SPNasNet-100
Property | Value |
---|---|
Parameter Count | 4.46M |
Model Type | Image Classification |
License | Apache-2.0 |
Paper | Single-Path NAS |
Dataset | ImageNet-1k |
What is spnasnet_100.rmsp_in1k?
SPNasNet-100 is a compact image classification model created through neural architecture search (NAS), specifically designed for hardware efficiency. It represents a breakthrough in automated model design, developed to optimize both performance and computational resources. The model was trained using RMSProp optimization on the ImageNet-1k dataset, incorporating modern training techniques like RandomErasing, mixup, and dropout.
Implementation Details
The model features a carefully optimized architecture with 4.46M parameters and requires only 0.3 GMACs for inference. It operates on 224x224 pixel images and produces 6.0M activations during processing. The training recipe employs a specialized RMSProp optimizer with TF 1.0 behavior and implements EMA weight averaging for improved stability.

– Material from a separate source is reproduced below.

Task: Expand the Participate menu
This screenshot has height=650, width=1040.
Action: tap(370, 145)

- Optimized using step-based learning rate schedule with warmup
- Implements standard random-resize-crop augmentation
- Utilizes efficient feature extraction capabilities
- Supports both classification and embedding generation
Core Capabilities
- Image classification with 1000 ImageNet classes
- Feature map extraction at multiple scales
- Generation of image embeddings
- Hardware-efficient inference
Frequently Asked Questions
Q: What makes this model unique?
This model stands out for its efficient architecture, designed through neural architecture search in less than 4 hours, making it particularly suitable for hardware deployment while maintaining competitive performance on ImageNet classification tasks.
Q: What are the recommended use cases?
The model is ideal for resource-constrained environments requiring image classification, feature extraction, or embedding generation. It's particularly well-suited for mobile and edge devices where computational efficiency is crucial.